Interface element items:
····················

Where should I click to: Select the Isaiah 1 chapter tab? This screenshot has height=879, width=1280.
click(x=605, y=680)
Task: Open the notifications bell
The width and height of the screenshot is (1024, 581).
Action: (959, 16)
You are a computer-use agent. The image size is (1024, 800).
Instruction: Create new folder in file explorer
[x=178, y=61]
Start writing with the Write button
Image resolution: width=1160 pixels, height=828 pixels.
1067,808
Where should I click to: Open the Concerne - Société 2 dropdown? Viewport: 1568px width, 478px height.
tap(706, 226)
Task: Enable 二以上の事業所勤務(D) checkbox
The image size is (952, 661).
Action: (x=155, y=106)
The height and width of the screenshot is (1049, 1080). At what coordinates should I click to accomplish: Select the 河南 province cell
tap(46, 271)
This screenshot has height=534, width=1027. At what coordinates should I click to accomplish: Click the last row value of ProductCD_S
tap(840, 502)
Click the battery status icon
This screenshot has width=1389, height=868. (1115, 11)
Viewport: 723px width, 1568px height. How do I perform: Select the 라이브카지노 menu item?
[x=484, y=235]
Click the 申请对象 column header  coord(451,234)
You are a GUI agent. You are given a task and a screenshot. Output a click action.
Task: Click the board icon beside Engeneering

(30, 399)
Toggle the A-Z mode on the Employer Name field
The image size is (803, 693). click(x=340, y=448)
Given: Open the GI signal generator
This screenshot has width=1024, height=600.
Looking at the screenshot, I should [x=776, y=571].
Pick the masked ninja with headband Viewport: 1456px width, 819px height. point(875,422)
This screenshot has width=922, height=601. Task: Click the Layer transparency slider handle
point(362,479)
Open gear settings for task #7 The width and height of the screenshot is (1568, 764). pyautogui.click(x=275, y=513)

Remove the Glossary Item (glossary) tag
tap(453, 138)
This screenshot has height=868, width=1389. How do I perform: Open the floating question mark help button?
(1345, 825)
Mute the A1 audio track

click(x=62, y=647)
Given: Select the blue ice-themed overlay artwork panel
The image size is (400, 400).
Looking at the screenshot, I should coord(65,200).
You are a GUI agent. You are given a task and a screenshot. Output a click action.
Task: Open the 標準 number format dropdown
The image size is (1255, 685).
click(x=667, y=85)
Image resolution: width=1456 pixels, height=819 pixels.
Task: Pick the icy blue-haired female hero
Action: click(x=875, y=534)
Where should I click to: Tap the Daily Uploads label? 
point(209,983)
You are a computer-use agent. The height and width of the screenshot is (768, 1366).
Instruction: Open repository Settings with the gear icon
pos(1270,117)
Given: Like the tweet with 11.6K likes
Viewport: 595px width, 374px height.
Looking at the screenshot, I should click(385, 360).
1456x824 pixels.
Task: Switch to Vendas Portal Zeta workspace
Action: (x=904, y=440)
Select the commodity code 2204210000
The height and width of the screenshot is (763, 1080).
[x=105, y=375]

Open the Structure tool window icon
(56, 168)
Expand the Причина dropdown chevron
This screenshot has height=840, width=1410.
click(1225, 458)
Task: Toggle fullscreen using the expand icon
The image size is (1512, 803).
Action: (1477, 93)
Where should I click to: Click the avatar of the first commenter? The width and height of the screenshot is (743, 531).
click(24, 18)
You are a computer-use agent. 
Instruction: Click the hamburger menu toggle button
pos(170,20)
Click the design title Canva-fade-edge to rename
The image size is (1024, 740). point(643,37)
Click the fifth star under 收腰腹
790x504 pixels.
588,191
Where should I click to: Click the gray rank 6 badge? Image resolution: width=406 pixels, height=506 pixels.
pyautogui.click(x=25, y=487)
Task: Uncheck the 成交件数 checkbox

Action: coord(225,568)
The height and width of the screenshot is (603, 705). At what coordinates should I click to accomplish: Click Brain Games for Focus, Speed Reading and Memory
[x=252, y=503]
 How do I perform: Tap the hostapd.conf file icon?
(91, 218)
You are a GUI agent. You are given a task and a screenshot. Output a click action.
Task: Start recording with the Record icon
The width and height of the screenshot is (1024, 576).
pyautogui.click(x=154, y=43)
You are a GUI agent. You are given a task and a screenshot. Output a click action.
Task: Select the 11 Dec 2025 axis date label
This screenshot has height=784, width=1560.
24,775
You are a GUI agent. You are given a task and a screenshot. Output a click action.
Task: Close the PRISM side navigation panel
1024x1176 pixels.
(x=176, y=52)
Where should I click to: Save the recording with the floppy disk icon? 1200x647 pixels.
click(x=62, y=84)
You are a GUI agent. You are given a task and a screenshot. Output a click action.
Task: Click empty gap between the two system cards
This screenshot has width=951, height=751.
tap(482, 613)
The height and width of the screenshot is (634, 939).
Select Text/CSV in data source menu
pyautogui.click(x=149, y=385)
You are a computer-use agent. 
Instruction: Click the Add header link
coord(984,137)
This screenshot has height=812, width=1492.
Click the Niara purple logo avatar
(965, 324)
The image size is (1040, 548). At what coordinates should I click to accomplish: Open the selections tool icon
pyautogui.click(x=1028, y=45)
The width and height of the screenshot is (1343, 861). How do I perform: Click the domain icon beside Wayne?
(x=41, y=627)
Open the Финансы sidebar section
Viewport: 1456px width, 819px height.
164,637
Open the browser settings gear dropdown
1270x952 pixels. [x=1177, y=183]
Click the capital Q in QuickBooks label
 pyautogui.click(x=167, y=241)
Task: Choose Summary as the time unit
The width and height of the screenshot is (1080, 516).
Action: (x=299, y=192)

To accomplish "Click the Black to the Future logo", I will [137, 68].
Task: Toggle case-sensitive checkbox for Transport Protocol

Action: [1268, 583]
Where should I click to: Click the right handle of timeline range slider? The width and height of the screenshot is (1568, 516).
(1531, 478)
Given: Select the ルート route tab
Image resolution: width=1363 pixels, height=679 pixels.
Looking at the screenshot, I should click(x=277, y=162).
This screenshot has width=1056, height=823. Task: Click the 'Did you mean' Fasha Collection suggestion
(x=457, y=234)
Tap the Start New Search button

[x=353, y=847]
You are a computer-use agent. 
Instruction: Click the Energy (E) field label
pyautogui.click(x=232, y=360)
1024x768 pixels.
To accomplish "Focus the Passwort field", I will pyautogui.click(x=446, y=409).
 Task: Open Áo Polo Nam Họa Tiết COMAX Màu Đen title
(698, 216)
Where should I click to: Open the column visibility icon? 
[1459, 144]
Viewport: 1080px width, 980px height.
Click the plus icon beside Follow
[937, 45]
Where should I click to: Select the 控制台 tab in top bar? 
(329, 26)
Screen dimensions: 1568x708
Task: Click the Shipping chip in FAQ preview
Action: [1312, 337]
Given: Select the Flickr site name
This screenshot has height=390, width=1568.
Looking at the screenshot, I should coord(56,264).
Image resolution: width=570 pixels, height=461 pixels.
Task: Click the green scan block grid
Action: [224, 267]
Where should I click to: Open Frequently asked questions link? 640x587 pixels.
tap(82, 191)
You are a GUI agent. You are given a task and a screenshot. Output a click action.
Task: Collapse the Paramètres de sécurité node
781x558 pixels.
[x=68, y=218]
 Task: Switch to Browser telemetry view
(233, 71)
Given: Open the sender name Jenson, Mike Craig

····················

▸ **Task details**
Copy out the items from the first line through the line containing "Click the 申请对象", both ends included, with every character unchanged.

▸ **Right answer**
Where should I click to: Select the Isaiah 1 chapter tab? This screenshot has height=879, width=1280.
click(x=605, y=680)
Task: Open the notifications bell
The width and height of the screenshot is (1024, 581).
Action: (959, 16)
You are a computer-use agent. The image size is (1024, 800).
Instruction: Create new folder in file explorer
[x=178, y=61]
Start writing with the Write button
Image resolution: width=1160 pixels, height=828 pixels.
1067,808
Where should I click to: Open the Concerne - Société 2 dropdown? Viewport: 1568px width, 478px height.
tap(706, 226)
Task: Enable 二以上の事業所勤務(D) checkbox
The image size is (952, 661).
Action: (x=155, y=106)
The height and width of the screenshot is (1049, 1080). At what coordinates should I click to accomplish: Select the 河南 province cell
tap(46, 271)
This screenshot has height=534, width=1027. At what coordinates should I click to accomplish: Click the last row value of ProductCD_S
tap(840, 502)
Click the battery status icon
This screenshot has width=1389, height=868. (1115, 11)
Viewport: 723px width, 1568px height. How do I perform: Select the 라이브카지노 menu item?
[x=484, y=235]
Click the 申请对象 column header  coord(451,234)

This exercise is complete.